BushhomelandsecurityboyStewart Heady of Tsaile, Arizona wrote in the mailing list ProgressForAZ the following interesting story which I think makes an important point about the need for oversight of datamining and roving surveillance systems:

"In the year after 9/11 I was living in the Seattle area.  There are a lot of immigrants in the whole region from Vancouver on down to Portland, an area with a population of about 6 million.

The street of Vancouver, B.C. at night look like photos you may
have seen of the famous Ginza strip in downtown Tokyo.  Most of the neon is Chinese, Japanese, Vietnamese, Laotian, etc.  In southeast Seattle, brochures on how to get a library card are printed in about a dozen languages. The most spoken language may actually be Somali. 

Looking around you see the future.
Whites are actually just another ethnicity in a mix that reflects all of humanity.  A knot of women talking at a bus stop is commonly dressed in full length burkhas, as there are many muslims.  It could be that muslims outnumber Christians in some neighborhoods.

So it made local news when the FBI swooped in and closed a few small grocery stores that catered to Somali patrons and provided them with "halal" meat.  One store had its whole inventory confiscated and taken to a landfill.  This was a small, struggling business and they never recovered.

What happened was a study in how a mistake by someone in a Washington office looking at numbers on a computer screen can turn into tragedy for real people in a distant city.

At the beginning of the month, Somali women who lived in group housing to pool resources went to the store together. They all came from a rural environment where the diet for the month generally included a goat killed in an halal way.

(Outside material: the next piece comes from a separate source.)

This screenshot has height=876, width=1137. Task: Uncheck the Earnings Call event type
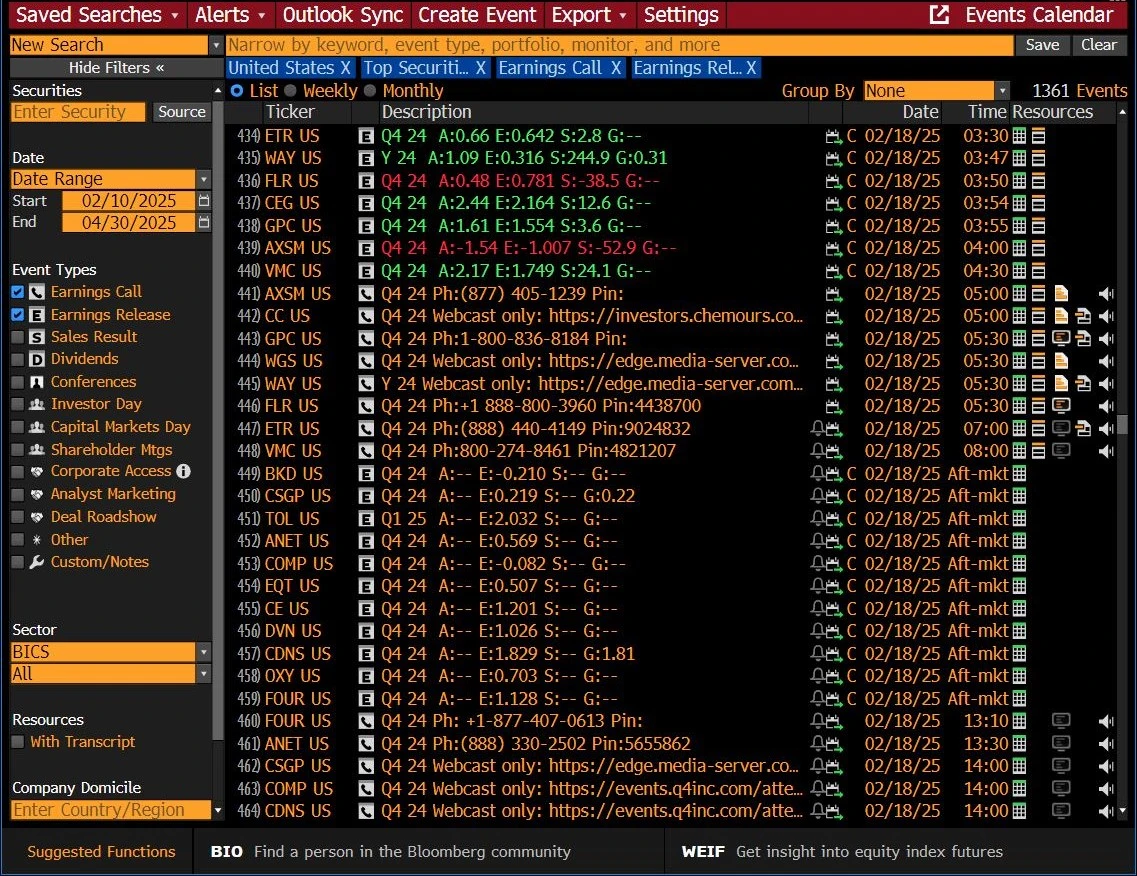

This is pretty similar to "kosher."  So in the big city, they buy a whole goat from a grocer.  The stores know to stock a large quantity at the beginning of the month because most of the whole month's sales will occur on one or two days.

To the person monitoring electronic transactions of the type these women are used to, this looked like a sure sign of terrorist activity.  So he recommended that the FBI shut these stores down.  Somalis and other muslims felt they were targeted for attack because they were just muslims, and a lot of them were in great fear of the surrounding society.  They had to spend a lot more time on buses in order to find alternative halal sources.

FBI agents knocked on a lot of muslim community doors, and arrested a few people as terror suspects who were just foreigners acting a little odd because they didn't have enough acquaintance yet with living in America.

The problem with a surveillance program that is not subject to checks and balances, and that operates in secret, is that unknown persons simply sitting and looking at data on a computer screen somewhere is empowered to make decisions that can really screw things up for people they will never know.

About six or so years ago, 60 minutes ran a segment interviewing a former NSA analyst.  He pointed to an example from the Midwest somewhere.  A woman was talking to a friend on the phone.  She referred to the fact that her son had been in a school play the evening before and that he was really bad.  She used the word "school" and "bombed" repeatedly in telling the story.

The analyst pointed out that this had caused her to get put on a priority watch list, because the system was monitoring for key words.

These systems have a great deal of power that most of us know nothing about.  They give the humans that run them the ability to magnify the kinds of errors made in the average office every day into devastating consequences. 

We really must insist on Constitutional safeguards."